What the exercise asks: Only the lines from the beginning of the data below through the line containing "Select Romania's first red L form badge" belong in the response, each copied exactly.

Data excerpts:
____________________

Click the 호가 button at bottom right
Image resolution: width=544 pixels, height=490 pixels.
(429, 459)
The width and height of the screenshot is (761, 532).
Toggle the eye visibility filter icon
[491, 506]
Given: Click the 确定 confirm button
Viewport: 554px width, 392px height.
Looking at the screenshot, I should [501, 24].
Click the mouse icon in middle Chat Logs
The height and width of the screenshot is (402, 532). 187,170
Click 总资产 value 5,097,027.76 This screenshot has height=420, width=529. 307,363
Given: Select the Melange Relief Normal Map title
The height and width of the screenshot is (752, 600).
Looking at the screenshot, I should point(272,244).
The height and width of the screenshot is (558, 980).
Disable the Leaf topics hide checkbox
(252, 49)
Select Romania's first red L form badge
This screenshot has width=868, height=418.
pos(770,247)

____________________

Written answer:
Click the 호가 button at bottom right
Image resolution: width=544 pixels, height=490 pixels.
(429, 459)
The width and height of the screenshot is (761, 532).
Toggle the eye visibility filter icon
[491, 506]
Given: Click the 确定 confirm button
Viewport: 554px width, 392px height.
Looking at the screenshot, I should [501, 24].
Click the mouse icon in middle Chat Logs
The height and width of the screenshot is (402, 532). 187,170
Click 总资产 value 5,097,027.76 This screenshot has height=420, width=529. 307,363
Given: Select the Melange Relief Normal Map title
The height and width of the screenshot is (752, 600).
Looking at the screenshot, I should point(272,244).
The height and width of the screenshot is (558, 980).
Disable the Leaf topics hide checkbox
(252, 49)
Select Romania's first red L form badge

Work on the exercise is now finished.